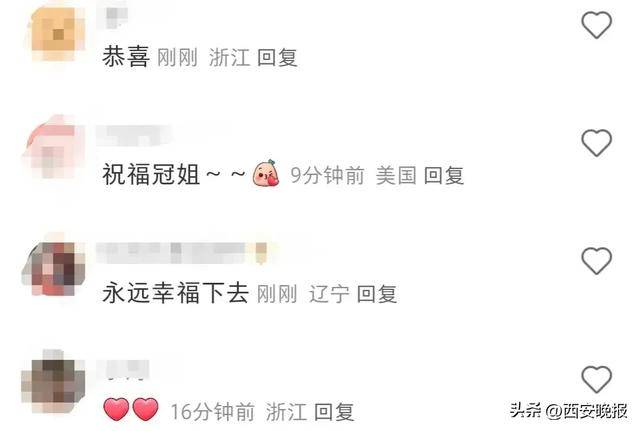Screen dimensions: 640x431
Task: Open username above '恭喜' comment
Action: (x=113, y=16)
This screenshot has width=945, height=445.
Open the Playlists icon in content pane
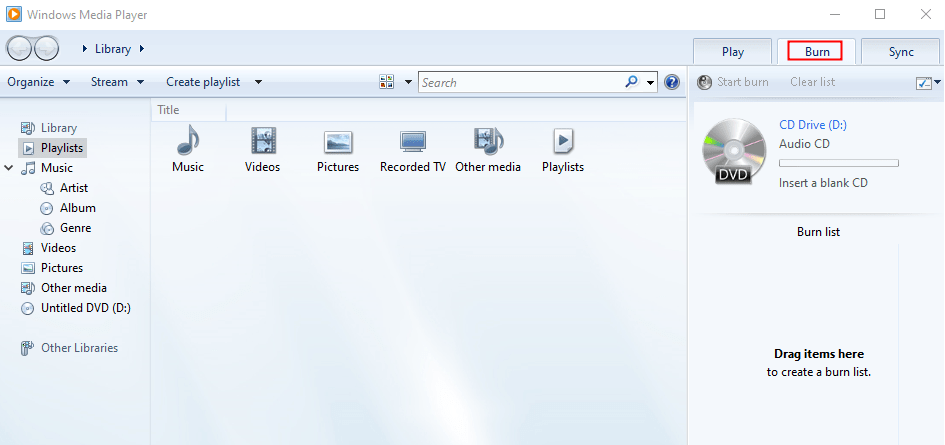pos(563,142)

───

REQUIRED ACTION :: Given the listing above, return exactly, and only, the lines from the line with "This screenshot has width=945, height=445." through its final line, both included, with the pictures removed.

ANSWER SPACE ::
This screenshot has width=945, height=445.
Open the Playlists icon in content pane
pos(563,142)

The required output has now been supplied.